China Contracts and the Unknown Counterparty

Whenever one of our China lawyers drafts an agreement for a client doing business in China, one of the first things we ask is the identity of the Chinese counterparty. It’s a deceptively simple question.

The typical Chinese manufacturer (for example) is composed of multiple entities, with complicated lines of ownership. One entity may run the factory, another entity may run the office, and a third entity may serve as a holding company – and is probably based in Hong Kong or Taiwan. Overseeing the entire operation is a controlling shareholder who could care less which entity is the contracting party. And every single person on the Chinese side ignores corporate formalities and behaves as if all the entities are interchangeable.

But the entities are not interchangeable, and the counterparty matters. How it matters depends on your goals and the Chinese side’s corporate structure. Our lawyers regularly conduct due diligence on Chinese manufacturers’ corporate structures and proposed entities to be used as counterparties on our client’s contracts, something that is more important now than ever.
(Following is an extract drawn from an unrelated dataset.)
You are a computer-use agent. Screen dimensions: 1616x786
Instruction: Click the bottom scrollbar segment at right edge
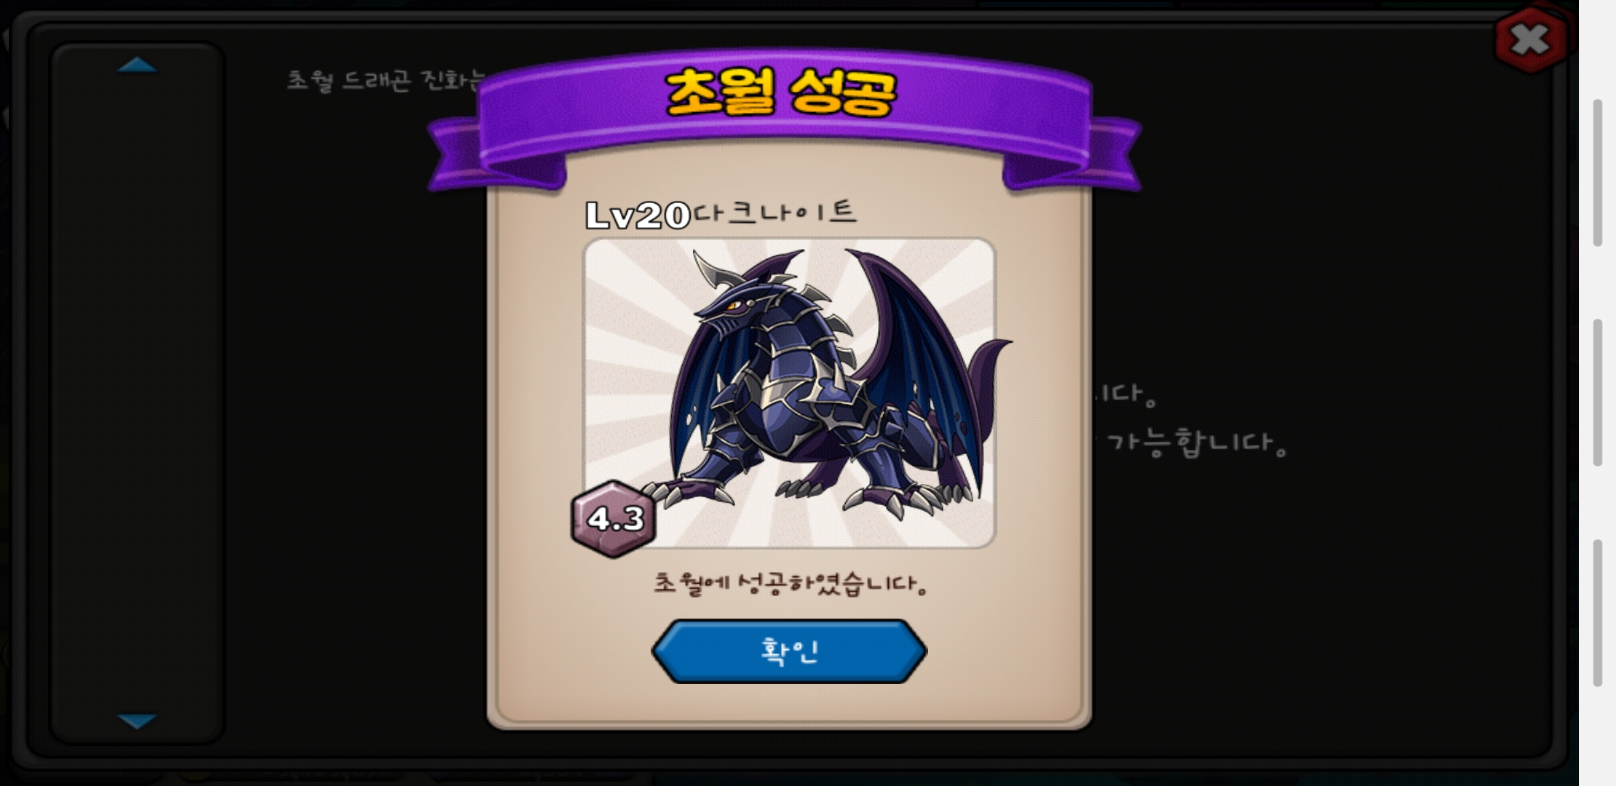pos(1598,613)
One basic rule is that the counterparty should have financial resources. No rational company should sign an agreement with a counterparty that is effectively judgment-proof. But many holding companies, especially those in Taiwan and Hong Kong, conduct no business other than receiving payments, and their bank accounts are emptied every few days.
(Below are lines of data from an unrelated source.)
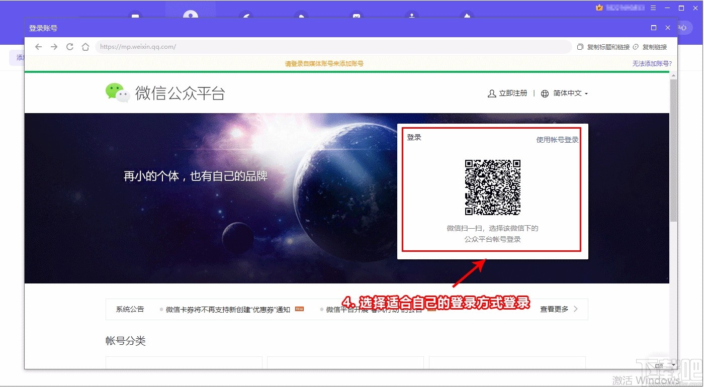Click the crown icon in the title bar
The image size is (704, 387).
click(598, 8)
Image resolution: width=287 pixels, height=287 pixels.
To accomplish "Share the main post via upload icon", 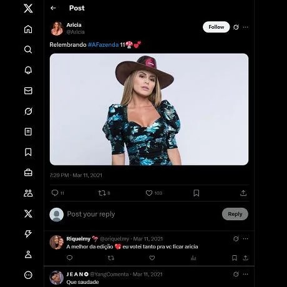I will pyautogui.click(x=243, y=193).
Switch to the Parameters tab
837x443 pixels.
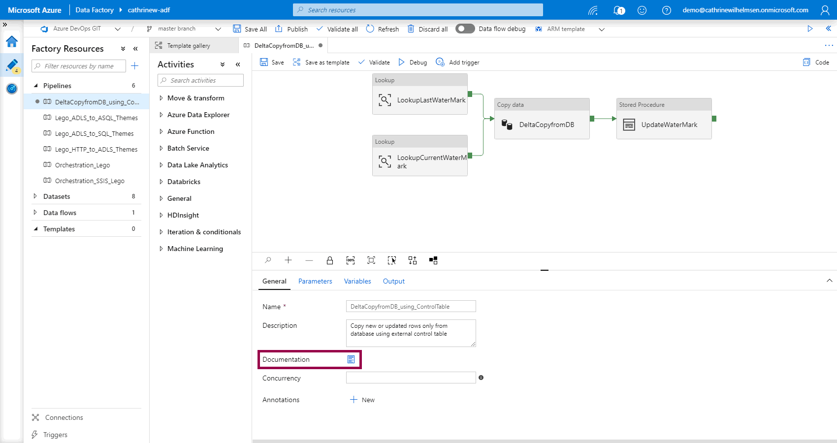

Another rule is that the counterparty should be the entity that you pay. In the face of a stack of wire transfer receipts and a signed contract, it’s hard to argue that a business relationship doesn’t exist. This rule is considerably less compelling, however, when the Chinese side insists that payments be made to its holding company. Paying the counterparty also lessens the risk of being involved in a tax evasion scheme.
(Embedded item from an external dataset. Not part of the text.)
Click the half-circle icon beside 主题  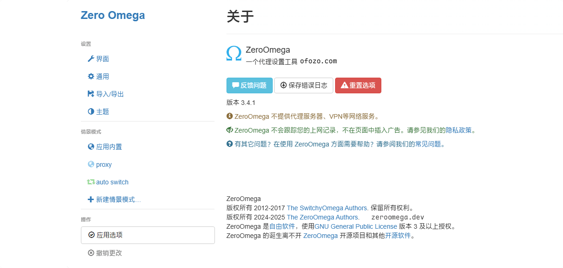(91, 111)
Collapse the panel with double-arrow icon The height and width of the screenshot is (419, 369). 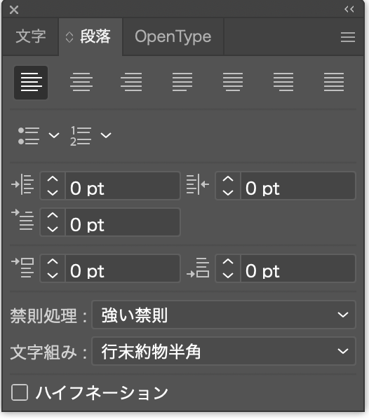click(x=349, y=9)
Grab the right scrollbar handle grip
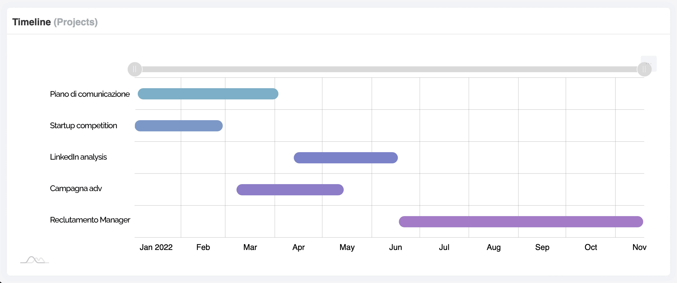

Meanwhile, if you have any hope of stopping IP infringement, the counterparty should be the entity most likely to steal your IP – the factory. But the factory may be an otherwise impractical choice if it has neither financial resources nor English-speaking personnel.

Similarly, you will need to consider dispute resolution, especially if the holding company is a Hong Kong or Taiwan entity. Where do you want to litigate (or arbitrate)? And where do you need to enforce the judgment?

Regardless of the named counterparty, any contract should reflect the reality of your relationship with the Chinese side. If the factory handles manufacturing and shipping, the office handles communication and orders, and the holding company handles all payments, then the contract should make that clear. The ideal situation, of course, would be for one Chinese entity to handle everything. But reality rarely matches the ideal.

Determining what makes sense in your particular situation will require a combination of common sense and due diligence.